In this world of rampant illiteracy, the meaning of plain English evermore slips from the mental grasp of the masses.
Freedom of speech does not grant anyone the right to say anything they want, but rather grants everyone the right to hear anything someone has to say.
If you grasp the latter part of the meaning of ‘freedom of speech,’ then clearly you understand why it is considered the most sacred tenet of free civilization, i.e., the west.
Now, why is it important to know the distinction and uphold this annoyance of empowerment for the masses in defiance of the oligarchies and dictatorships who decide in minutia of detail what the sheep may or may not know? Because it keeps you and me, the common folk, in power!
The moment the government decides what you may hear, it decides what you will know - and then you are in communist Russia or North Korea or China or Cuba…
“But what about blatant hate speech? Surely we cannot simply allow it under the guise of ‘free speech’?” is a reasonable objection.
Again, let’s approach this from the ‘not so much your right to say it, as my right to hear it,’ interpretation: I would much rather know that radical Islamists intend to kill me, my family, my culture, and, ultimately, my civilization, and make preparations, than have them silenced so that I am not offended.
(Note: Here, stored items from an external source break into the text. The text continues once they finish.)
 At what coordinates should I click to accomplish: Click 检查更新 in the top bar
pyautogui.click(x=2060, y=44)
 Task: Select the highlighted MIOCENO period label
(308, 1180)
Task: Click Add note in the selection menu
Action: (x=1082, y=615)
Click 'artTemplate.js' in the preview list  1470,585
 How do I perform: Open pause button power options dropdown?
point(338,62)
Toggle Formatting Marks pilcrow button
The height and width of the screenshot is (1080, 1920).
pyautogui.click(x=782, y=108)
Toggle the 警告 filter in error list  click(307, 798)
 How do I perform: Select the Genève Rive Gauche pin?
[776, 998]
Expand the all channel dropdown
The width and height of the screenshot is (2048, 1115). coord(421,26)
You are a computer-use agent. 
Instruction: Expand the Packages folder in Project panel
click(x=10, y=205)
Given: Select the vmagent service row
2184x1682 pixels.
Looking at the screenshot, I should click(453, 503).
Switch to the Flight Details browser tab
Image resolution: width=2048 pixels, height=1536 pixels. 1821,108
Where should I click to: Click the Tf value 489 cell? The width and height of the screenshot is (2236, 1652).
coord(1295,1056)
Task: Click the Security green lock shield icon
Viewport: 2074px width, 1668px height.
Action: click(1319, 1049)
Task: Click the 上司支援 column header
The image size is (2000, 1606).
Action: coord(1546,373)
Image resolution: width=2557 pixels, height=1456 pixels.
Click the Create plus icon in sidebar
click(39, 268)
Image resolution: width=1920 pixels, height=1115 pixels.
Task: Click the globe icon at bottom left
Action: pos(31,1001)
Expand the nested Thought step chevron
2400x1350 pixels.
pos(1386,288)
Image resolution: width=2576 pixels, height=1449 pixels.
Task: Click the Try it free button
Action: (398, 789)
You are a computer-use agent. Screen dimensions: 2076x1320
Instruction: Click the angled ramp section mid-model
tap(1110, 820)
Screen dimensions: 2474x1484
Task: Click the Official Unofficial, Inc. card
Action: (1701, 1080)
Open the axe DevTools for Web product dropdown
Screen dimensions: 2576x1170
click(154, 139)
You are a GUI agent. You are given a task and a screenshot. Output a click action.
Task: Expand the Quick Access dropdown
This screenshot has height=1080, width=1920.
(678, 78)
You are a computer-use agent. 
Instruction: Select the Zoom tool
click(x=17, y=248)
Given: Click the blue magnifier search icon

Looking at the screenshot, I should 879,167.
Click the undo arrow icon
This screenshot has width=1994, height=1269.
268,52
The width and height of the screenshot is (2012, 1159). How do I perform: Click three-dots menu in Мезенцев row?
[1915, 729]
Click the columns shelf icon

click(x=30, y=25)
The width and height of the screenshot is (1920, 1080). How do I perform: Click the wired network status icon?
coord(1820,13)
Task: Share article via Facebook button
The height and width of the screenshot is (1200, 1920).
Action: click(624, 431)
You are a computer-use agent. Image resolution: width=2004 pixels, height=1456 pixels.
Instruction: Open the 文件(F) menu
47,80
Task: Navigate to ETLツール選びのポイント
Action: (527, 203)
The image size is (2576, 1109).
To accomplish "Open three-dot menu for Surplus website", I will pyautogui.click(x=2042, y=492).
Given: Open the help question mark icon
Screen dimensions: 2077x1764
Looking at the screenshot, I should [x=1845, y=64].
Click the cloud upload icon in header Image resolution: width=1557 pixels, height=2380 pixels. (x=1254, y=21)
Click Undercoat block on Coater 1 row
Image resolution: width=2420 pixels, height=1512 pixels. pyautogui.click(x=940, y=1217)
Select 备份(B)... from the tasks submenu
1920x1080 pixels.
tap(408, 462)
The case for freedom of speech cannot be simplified, and requires no elaboration. That is why we have freedom of speech, because it allows us to better judge the minds of people who may have beneficial ideas or intents to destroy us.
So freedom of speech ties into something grander, and the ultimate source of all human progress: knowledge.
Knowledge is not created in a vacuum; it is passed down through habits and lessons (called culture and education) and passed between ages like a snowball progressing down a mountain, growing ever larger with experimentation, invention, and experience.
This is why I am in favor of letting western civilization explore extremities of knowledge and experience: stem cell research or using hallucinogenic substances, because how will we know how exposure to what some consider perversion of knowledge and experience may contribute to snowball of knowledge each generation helps roll along?
But we have to be conservative about it to a fair degree, because when you encounter extremes of knowledge and experience, you produce a population of extremists who want to radically transform the world to embody their new utopia.
Can you imagine turning parliament over to a bunch of power hungry, money grubbing, and racist socialists?
–Forgive me; irony is personal indulgence I just can’t shake the habit for.
A transparent government does not fear persisting in a society of people testing out and announcing new ideas. Your ideas matter, and the more extreme they are and the more loudly you voice them, the better we can subject them to the core knowledge we have gathered over the lifetime of western civilization and see where we could make improvements or where we’d weaken the structure if we haphazardly replaced key knowledge structures.
Alongside all of this, the ultra-conservatives will just have to accept the unalterable procession of change that sweeps any civilization not set in a 5,000 year unchanged history.
If we approach knowledge as we do any other resource, we need not inherently fear those attempts that deviate from traditional norms, for we may yet discover tomorrow in all its shiny utopian glory!